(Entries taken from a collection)
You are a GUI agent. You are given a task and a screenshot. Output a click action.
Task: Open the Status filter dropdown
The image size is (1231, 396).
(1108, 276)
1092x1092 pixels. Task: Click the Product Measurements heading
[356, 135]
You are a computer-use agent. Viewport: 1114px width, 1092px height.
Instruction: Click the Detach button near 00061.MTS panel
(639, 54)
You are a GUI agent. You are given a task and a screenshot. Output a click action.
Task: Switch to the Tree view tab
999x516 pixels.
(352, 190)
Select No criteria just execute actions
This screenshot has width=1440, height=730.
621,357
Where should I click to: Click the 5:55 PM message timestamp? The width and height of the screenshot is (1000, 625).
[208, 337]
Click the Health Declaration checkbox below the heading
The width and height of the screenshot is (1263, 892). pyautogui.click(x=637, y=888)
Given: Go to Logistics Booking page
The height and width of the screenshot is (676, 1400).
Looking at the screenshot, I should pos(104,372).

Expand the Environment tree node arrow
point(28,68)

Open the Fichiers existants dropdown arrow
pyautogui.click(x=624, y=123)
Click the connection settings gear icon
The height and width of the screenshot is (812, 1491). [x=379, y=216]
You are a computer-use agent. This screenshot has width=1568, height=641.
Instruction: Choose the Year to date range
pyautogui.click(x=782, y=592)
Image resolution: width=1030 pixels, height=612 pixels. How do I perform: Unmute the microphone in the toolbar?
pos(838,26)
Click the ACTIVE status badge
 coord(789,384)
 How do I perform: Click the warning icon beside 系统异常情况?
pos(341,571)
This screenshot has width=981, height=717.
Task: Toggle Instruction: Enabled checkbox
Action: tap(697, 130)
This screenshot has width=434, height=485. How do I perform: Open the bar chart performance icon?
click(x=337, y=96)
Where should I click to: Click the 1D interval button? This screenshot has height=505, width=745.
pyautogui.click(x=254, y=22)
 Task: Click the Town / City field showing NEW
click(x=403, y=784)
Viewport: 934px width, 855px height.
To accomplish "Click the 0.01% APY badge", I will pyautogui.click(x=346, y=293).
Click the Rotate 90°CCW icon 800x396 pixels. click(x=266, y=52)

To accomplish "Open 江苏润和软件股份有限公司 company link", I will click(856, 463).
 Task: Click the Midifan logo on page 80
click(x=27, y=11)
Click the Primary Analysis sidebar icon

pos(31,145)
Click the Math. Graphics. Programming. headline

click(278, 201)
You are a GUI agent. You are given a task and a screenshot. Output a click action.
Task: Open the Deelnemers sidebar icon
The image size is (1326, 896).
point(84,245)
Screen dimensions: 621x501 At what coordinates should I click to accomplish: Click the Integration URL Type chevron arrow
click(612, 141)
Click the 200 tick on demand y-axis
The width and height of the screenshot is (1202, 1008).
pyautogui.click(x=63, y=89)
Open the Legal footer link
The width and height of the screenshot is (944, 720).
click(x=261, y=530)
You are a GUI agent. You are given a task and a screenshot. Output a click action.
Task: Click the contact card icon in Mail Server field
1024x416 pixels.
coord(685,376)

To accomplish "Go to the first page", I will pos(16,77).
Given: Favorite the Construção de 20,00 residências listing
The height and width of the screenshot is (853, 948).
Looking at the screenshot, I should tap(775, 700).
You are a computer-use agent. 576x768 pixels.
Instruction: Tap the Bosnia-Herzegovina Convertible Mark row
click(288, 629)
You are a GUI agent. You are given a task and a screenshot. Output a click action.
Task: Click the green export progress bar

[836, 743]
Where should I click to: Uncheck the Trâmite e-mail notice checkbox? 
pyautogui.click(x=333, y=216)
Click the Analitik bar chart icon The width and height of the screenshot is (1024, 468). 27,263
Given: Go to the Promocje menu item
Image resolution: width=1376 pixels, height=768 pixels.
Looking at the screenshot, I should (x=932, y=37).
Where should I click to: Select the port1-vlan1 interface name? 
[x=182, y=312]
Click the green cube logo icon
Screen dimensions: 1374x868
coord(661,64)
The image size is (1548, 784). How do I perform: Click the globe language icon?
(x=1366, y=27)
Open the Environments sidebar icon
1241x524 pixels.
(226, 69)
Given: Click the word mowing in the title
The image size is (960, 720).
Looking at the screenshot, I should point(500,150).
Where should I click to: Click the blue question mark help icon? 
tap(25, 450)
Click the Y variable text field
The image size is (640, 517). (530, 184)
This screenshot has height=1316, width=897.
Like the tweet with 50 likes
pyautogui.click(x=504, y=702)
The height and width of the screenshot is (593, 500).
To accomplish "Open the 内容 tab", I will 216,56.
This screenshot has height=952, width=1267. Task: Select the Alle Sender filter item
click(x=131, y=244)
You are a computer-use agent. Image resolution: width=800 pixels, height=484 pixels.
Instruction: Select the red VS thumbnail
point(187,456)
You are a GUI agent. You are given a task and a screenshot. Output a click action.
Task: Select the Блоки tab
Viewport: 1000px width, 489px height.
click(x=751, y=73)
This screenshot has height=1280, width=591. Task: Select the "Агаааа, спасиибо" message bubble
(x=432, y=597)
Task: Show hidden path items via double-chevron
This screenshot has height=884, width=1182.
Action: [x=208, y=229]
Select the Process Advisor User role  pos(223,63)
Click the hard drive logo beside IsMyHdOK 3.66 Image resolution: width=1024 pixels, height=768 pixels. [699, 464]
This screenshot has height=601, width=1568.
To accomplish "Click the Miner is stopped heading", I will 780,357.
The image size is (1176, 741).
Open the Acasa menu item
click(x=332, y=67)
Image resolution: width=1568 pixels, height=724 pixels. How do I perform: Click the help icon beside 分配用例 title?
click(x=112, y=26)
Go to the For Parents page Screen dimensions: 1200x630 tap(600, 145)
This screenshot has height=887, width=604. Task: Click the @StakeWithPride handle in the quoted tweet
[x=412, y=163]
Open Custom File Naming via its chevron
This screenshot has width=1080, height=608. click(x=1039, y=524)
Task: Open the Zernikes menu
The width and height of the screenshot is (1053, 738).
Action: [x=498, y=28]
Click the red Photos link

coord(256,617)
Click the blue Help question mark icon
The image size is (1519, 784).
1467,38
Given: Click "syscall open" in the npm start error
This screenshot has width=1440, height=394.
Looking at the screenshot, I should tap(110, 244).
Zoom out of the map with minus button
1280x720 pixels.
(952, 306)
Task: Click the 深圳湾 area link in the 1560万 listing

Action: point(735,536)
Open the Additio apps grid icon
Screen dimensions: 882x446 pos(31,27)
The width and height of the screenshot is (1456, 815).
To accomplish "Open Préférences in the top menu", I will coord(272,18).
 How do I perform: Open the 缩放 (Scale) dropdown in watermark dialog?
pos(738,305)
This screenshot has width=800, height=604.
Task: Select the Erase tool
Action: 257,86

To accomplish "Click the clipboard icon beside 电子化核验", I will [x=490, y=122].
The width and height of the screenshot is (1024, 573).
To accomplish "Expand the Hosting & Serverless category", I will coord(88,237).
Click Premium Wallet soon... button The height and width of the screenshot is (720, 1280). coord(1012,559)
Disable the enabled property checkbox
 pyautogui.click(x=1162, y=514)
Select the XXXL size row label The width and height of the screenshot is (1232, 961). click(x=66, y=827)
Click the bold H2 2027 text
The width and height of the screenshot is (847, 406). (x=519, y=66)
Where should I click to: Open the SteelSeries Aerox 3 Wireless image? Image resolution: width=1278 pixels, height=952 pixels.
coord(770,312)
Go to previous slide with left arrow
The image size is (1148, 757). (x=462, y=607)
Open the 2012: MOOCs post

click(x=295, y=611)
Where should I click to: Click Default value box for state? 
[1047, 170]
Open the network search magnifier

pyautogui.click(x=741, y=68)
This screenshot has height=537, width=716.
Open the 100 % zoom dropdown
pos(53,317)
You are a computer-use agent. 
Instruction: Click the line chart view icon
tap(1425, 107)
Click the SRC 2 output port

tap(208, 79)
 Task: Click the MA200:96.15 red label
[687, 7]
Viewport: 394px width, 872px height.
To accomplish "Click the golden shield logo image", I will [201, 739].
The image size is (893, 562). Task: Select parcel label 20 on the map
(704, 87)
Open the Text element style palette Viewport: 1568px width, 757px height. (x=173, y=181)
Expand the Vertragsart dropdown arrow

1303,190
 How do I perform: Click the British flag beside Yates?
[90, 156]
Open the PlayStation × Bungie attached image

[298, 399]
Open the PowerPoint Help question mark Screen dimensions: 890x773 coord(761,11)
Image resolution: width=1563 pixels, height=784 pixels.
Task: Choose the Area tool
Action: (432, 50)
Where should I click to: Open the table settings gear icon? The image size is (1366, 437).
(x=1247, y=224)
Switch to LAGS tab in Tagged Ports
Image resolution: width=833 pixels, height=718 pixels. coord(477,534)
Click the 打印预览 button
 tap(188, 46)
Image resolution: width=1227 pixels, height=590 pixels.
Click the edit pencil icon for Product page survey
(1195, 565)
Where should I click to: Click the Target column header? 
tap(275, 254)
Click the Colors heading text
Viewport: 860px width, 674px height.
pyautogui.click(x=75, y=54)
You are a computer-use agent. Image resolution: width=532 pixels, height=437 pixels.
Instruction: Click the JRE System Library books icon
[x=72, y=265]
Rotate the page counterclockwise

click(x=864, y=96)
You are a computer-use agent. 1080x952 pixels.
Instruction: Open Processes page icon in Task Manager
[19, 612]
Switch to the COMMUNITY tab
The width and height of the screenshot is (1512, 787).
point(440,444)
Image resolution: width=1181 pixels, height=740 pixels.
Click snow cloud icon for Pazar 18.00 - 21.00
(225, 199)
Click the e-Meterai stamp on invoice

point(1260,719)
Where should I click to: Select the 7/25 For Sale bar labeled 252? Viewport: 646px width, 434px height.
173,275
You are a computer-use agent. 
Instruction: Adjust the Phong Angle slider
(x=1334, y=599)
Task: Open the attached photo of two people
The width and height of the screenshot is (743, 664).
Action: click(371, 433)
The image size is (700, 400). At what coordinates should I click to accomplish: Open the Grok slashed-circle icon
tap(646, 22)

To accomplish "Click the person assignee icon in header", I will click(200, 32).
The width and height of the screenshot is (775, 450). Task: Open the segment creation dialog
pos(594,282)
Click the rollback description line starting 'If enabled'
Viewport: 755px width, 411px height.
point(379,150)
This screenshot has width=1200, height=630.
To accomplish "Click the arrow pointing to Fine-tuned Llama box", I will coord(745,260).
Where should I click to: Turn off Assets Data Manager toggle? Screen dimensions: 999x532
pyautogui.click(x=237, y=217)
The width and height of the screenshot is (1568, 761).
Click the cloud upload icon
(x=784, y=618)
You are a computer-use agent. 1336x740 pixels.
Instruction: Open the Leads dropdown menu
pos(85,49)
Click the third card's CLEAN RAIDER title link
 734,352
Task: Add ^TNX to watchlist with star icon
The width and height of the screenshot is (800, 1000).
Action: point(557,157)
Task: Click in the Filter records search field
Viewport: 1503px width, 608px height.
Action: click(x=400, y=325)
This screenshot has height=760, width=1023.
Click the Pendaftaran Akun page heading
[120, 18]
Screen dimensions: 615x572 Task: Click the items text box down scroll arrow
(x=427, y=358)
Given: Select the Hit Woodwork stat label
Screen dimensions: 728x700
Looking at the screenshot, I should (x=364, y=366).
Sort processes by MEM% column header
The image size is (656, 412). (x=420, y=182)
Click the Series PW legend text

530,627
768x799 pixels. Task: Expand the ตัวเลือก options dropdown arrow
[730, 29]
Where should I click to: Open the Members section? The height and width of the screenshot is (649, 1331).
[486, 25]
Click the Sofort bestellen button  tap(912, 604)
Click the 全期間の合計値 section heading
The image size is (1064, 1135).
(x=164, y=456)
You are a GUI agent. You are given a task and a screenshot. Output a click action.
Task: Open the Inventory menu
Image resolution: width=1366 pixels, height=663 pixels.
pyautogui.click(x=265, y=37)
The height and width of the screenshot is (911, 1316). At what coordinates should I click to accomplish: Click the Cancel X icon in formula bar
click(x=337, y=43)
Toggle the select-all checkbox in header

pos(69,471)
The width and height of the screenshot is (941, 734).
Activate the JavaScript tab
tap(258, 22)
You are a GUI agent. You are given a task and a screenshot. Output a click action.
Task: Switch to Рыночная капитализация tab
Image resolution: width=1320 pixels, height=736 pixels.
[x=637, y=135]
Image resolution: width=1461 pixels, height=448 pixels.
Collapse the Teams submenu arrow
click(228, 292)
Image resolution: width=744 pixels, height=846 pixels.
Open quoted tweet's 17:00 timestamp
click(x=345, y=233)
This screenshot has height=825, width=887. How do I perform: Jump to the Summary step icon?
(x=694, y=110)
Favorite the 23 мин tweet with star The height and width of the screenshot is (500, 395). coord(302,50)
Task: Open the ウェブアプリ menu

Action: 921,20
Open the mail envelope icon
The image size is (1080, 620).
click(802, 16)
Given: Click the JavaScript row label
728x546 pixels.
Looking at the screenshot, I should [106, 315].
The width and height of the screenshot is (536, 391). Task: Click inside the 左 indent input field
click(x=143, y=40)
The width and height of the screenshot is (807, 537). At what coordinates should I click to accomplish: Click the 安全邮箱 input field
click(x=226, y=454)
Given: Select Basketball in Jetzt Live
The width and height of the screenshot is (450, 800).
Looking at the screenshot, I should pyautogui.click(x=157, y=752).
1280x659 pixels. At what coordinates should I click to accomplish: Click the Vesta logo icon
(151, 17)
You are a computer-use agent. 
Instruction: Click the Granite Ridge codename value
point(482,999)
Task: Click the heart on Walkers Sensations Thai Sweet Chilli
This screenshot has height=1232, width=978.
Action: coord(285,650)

WHAT IS BEING ASKED
The required answer is the run of lines above, starting at the line with "Click the hard" and ending at the line with "The width and height of the screenshot is (1456, 815).", reproduced exactly with both ends.

RESULT BELOW
Click the hard drive logo beside IsMyHdOK 3.66 Image resolution: width=1024 pixels, height=768 pixels. [699, 464]
This screenshot has height=601, width=1568.
To accomplish "Click the Miner is stopped heading", I will 780,357.
The image size is (1176, 741).
Open the Acasa menu item
click(x=332, y=67)
Image resolution: width=1568 pixels, height=724 pixels. How do I perform: Click the help icon beside 分配用例 title?
click(x=112, y=26)
Go to the For Parents page Screen dimensions: 1200x630 tap(600, 145)
This screenshot has height=887, width=604. Task: Click the @StakeWithPride handle in the quoted tweet
[x=412, y=163]
Open Custom File Naming via its chevron
This screenshot has width=1080, height=608. click(x=1039, y=524)
Task: Open the Zernikes menu
The width and height of the screenshot is (1053, 738).
Action: [x=498, y=28]
Click the red Photos link

coord(256,617)
Click the blue Help question mark icon
The image size is (1519, 784).
1467,38
Given: Click "syscall open" in the npm start error
This screenshot has width=1440, height=394.
Looking at the screenshot, I should tap(110, 244).
Zoom out of the map with minus button
1280x720 pixels.
(952, 306)
Task: Click the 深圳湾 area link in the 1560万 listing

Action: point(735,536)
Open the Additio apps grid icon
Screen dimensions: 882x446 pos(31,27)
The width and height of the screenshot is (1456, 815).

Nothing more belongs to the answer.